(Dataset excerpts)
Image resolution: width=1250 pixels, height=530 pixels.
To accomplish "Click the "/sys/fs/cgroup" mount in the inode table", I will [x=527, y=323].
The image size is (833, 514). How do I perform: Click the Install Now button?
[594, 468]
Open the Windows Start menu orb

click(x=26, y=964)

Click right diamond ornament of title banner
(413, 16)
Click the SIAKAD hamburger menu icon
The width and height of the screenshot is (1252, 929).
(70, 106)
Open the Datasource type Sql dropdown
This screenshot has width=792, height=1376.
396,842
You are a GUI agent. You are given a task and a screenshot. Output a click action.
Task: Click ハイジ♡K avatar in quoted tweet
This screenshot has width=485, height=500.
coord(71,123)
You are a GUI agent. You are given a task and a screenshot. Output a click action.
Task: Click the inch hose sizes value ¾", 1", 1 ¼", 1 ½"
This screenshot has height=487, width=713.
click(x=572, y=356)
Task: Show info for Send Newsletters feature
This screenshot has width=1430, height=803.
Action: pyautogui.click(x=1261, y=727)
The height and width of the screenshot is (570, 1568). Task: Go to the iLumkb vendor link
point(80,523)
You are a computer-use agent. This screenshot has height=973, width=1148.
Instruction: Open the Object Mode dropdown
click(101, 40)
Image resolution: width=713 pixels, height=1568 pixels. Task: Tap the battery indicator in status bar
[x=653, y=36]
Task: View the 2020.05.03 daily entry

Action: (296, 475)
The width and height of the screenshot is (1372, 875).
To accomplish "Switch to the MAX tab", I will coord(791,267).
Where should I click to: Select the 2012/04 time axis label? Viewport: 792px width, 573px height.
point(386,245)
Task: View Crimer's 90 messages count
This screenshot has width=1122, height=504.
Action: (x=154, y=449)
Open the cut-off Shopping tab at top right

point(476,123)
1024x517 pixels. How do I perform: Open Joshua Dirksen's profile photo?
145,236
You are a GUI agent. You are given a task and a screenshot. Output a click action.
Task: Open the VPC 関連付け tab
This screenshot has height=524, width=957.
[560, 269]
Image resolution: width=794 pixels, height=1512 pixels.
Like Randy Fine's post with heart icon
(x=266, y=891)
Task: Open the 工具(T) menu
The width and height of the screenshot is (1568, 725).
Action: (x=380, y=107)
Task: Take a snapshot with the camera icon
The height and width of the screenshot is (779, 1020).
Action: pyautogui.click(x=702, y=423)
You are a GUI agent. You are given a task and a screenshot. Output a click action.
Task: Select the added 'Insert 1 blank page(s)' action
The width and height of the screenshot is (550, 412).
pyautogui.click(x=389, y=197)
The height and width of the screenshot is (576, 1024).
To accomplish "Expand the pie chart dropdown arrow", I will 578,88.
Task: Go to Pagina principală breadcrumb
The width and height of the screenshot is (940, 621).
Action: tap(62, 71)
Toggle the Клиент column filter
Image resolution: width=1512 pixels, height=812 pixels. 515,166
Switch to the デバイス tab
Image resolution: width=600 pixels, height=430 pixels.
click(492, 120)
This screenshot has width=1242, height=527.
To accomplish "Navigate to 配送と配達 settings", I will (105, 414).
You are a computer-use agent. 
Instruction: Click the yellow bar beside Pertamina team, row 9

Your goal |
All of the entries above must be output word for word.

Answer space |
Image resolution: width=1250 pixels, height=530 pixels.
To accomplish "Click the "/sys/fs/cgroup" mount in the inode table", I will [x=527, y=323].
The image size is (833, 514). How do I perform: Click the Install Now button?
[594, 468]
Open the Windows Start menu orb

click(x=26, y=964)

Click right diamond ornament of title banner
(413, 16)
Click the SIAKAD hamburger menu icon
The width and height of the screenshot is (1252, 929).
(70, 106)
Open the Datasource type Sql dropdown
This screenshot has width=792, height=1376.
396,842
You are a GUI agent. You are given a task and a screenshot. Output a click action.
Task: Click ハイジ♡K avatar in quoted tweet
This screenshot has width=485, height=500.
coord(71,123)
You are a GUI agent. You are given a task and a screenshot. Output a click action.
Task: Click the inch hose sizes value ¾", 1", 1 ¼", 1 ½"
This screenshot has height=487, width=713.
click(x=572, y=356)
Task: Show info for Send Newsletters feature
This screenshot has width=1430, height=803.
Action: pyautogui.click(x=1261, y=727)
The height and width of the screenshot is (570, 1568). Task: Go to the iLumkb vendor link
point(80,523)
You are a computer-use agent. This screenshot has height=973, width=1148.
Instruction: Open the Object Mode dropdown
click(101, 40)
Image resolution: width=713 pixels, height=1568 pixels. Task: Tap the battery indicator in status bar
[x=653, y=36]
Task: View the 2020.05.03 daily entry

Action: (296, 475)
The width and height of the screenshot is (1372, 875).
To accomplish "Switch to the MAX tab", I will coord(791,267).
Where should I click to: Select the 2012/04 time axis label? Viewport: 792px width, 573px height.
point(386,245)
Task: View Crimer's 90 messages count
This screenshot has width=1122, height=504.
Action: (x=154, y=449)
Open the cut-off Shopping tab at top right

point(476,123)
1024x517 pixels. How do I perform: Open Joshua Dirksen's profile photo?
145,236
You are a GUI agent. You are given a task and a screenshot. Output a click action.
Task: Open the VPC 関連付け tab
This screenshot has height=524, width=957.
[560, 269]
Image resolution: width=794 pixels, height=1512 pixels.
Like Randy Fine's post with heart icon
(x=266, y=891)
Task: Open the 工具(T) menu
The width and height of the screenshot is (1568, 725).
Action: (x=380, y=107)
Task: Take a snapshot with the camera icon
The height and width of the screenshot is (779, 1020).
Action: pyautogui.click(x=702, y=423)
You are a GUI agent. You are given a task and a screenshot. Output a click action.
Task: Select the added 'Insert 1 blank page(s)' action
The width and height of the screenshot is (550, 412).
pyautogui.click(x=389, y=197)
The height and width of the screenshot is (576, 1024).
To accomplish "Expand the pie chart dropdown arrow", I will 578,88.
Task: Go to Pagina principală breadcrumb
The width and height of the screenshot is (940, 621).
Action: tap(62, 71)
Toggle the Клиент column filter
Image resolution: width=1512 pixels, height=812 pixels. 515,166
Switch to the デバイス tab
Image resolution: width=600 pixels, height=430 pixels.
click(492, 120)
This screenshot has width=1242, height=527.
To accomplish "Navigate to 配送と配達 settings", I will (105, 414).
You are a computer-use agent. 
Instruction: Click the yellow bar beside Pertamina team, row 9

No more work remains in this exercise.